**TASK DETAILS:**
The response should be a faithful copy of every record, with nothing left out.
◆ ◆ ◆
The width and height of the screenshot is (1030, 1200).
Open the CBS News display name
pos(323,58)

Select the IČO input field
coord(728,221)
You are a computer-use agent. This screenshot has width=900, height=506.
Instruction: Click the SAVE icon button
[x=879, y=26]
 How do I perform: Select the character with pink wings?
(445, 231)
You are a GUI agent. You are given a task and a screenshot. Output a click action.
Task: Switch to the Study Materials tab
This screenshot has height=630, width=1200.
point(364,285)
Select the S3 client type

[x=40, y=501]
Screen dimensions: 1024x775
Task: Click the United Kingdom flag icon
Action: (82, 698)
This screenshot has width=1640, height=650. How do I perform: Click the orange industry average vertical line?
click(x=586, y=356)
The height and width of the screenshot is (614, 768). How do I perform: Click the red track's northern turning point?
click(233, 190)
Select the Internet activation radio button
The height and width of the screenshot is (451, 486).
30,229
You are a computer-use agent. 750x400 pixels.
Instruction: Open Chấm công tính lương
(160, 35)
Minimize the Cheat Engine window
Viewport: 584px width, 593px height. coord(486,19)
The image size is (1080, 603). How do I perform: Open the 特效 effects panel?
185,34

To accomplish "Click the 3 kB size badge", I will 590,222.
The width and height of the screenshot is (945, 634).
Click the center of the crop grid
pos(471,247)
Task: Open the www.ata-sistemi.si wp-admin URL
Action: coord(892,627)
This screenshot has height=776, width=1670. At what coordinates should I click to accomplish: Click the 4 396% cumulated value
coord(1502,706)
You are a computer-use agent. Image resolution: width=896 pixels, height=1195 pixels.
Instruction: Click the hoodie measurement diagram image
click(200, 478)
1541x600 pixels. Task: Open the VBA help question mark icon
◆ ◆ ◆
**RESULT FOR THIS EXERCISE:**
The width and height of the screenshot is (1030, 1200).
Open the CBS News display name
pos(323,58)

Select the IČO input field
coord(728,221)
You are a computer-use agent. This screenshot has width=900, height=506.
Instruction: Click the SAVE icon button
[x=879, y=26]
 How do I perform: Select the character with pink wings?
(445, 231)
You are a GUI agent. You are given a task and a screenshot. Output a click action.
Task: Switch to the Study Materials tab
This screenshot has height=630, width=1200.
point(364,285)
Select the S3 client type

[x=40, y=501]
Screen dimensions: 1024x775
Task: Click the United Kingdom flag icon
Action: (82, 698)
This screenshot has width=1640, height=650. How do I perform: Click the orange industry average vertical line?
click(x=586, y=356)
The height and width of the screenshot is (614, 768). How do I perform: Click the red track's northern turning point?
click(233, 190)
Select the Internet activation radio button
The height and width of the screenshot is (451, 486).
30,229
You are a computer-use agent. 750x400 pixels.
Instruction: Open Chấm công tính lương
(160, 35)
Minimize the Cheat Engine window
Viewport: 584px width, 593px height. coord(486,19)
The image size is (1080, 603). How do I perform: Open the 特效 effects panel?
185,34

To accomplish "Click the 3 kB size badge", I will 590,222.
The width and height of the screenshot is (945, 634).
Click the center of the crop grid
pos(471,247)
Task: Open the www.ata-sistemi.si wp-admin URL
Action: coord(892,627)
This screenshot has height=776, width=1670. At what coordinates should I click to accomplish: Click the 4 396% cumulated value
coord(1502,706)
You are a computer-use agent. Image resolution: width=896 pixels, height=1195 pixels.
Instruction: Click the hoodie measurement diagram image
click(200, 478)
1541x600 pixels. Task: Open the VBA help question mark icon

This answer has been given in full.